> _FAÇA O SEGUINTE_:
1) No texto do exercício, quem é chamado de "nosso guru"?
2) Copie do texto do exercício o trecho entre "Ninguém me xingava" e "a violência policial.", incluindo essas duas partes.
3) Segundo o texto do exercício, o que muitos daquela geração iam buscar nos armários das irmãs? Liste todos os itens citados.

> _TEXTO DO EXERCÍCIO_:
'''

Ninguém me xingava de afeminado, afrescalhado. O mundo estava em ebulição. Cantores de rock eram cabeludos, tinham voz fina, maquiavam-se. Não era fatia de um Movimento Gay. O nome mais simples: provocação. Aliás, nem se usava esta denominação. Nem LGTB. Movimento Gay começou depois, união necessária para combater a violência policial.

Nem se dividiam pessoas que tinham experiências e não se reprimiam de bissexuais. “Sem tesão não há solução”, propagava nosso guru, Roberto Freire. O tesão não é por uma coisa só, mas por tudo. E vale tudo. Muitos da minha geração passaram a se interessar pelos armários das irmãs em busca de blusas coloridas, colares loucos, batas, baby look. Como elas passaram a afanar nossas camisas sociais, gravatas e ternos.

'''

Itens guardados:
'''

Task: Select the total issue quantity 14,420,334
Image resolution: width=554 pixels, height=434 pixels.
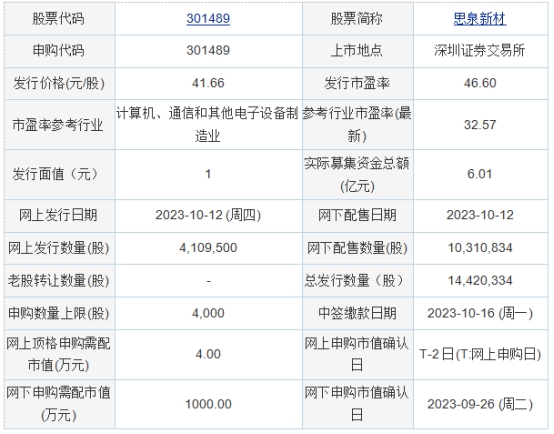Action: click(x=480, y=281)
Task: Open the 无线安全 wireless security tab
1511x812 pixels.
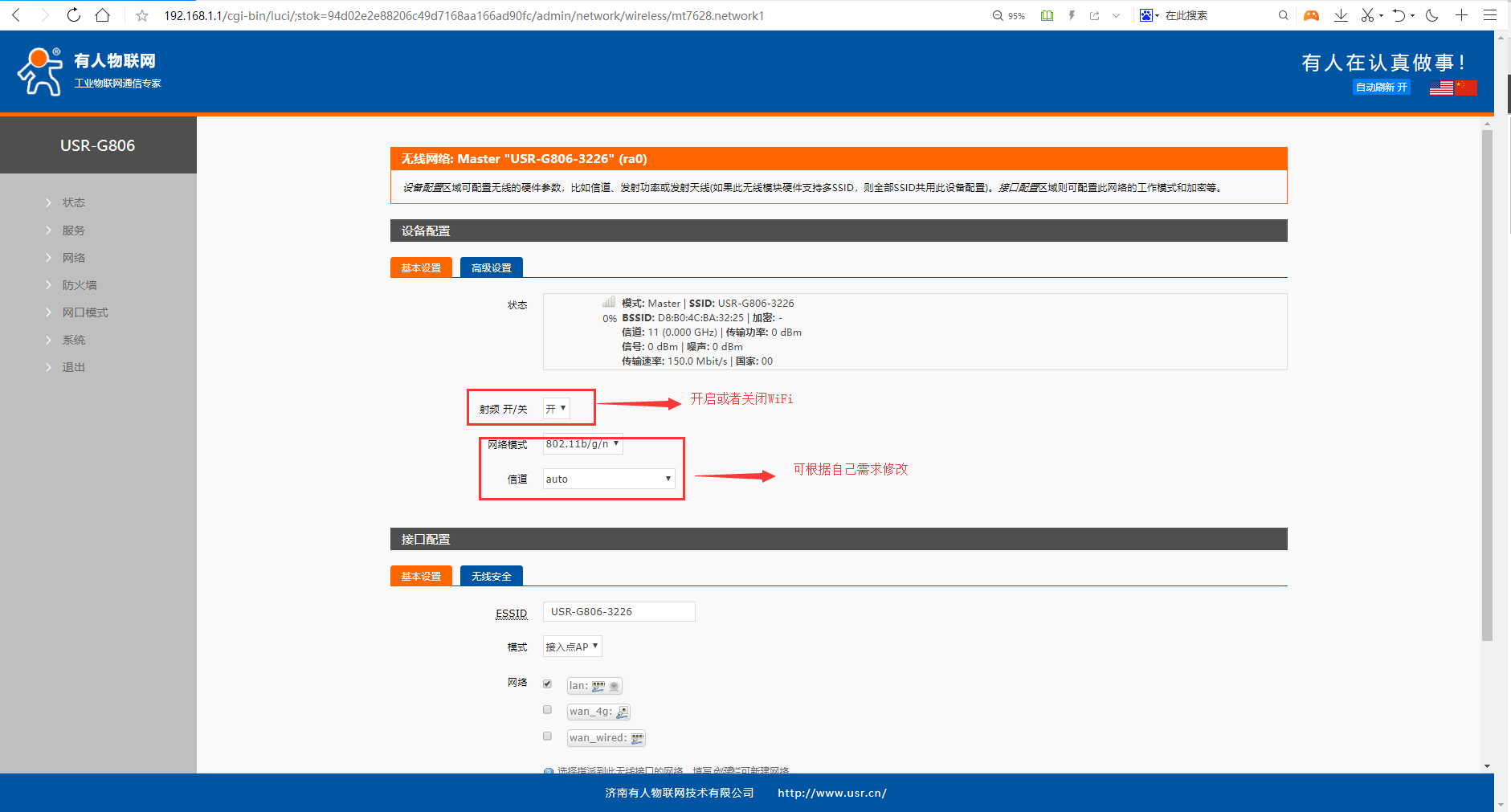Action: (x=491, y=576)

'''

> _RESPOSTAS DAS TAREFAS_:
1) Roberto Freire.

2)
Ninguém me xingava de afeminado, afrescalhado. O mundo estava em ebulição. Cantores de rock eram cabeludos, tinham voz fina, maquiavam-se. Não era fatia de um Movimento Gay. O nome mais simples: provocação. Aliás, nem se usava esta denominação. Nem LGTB. Movimento Gay começou depois, união necessária para combater a violência policial.

3) Blusas coloridas, colares loucos, batas, baby look.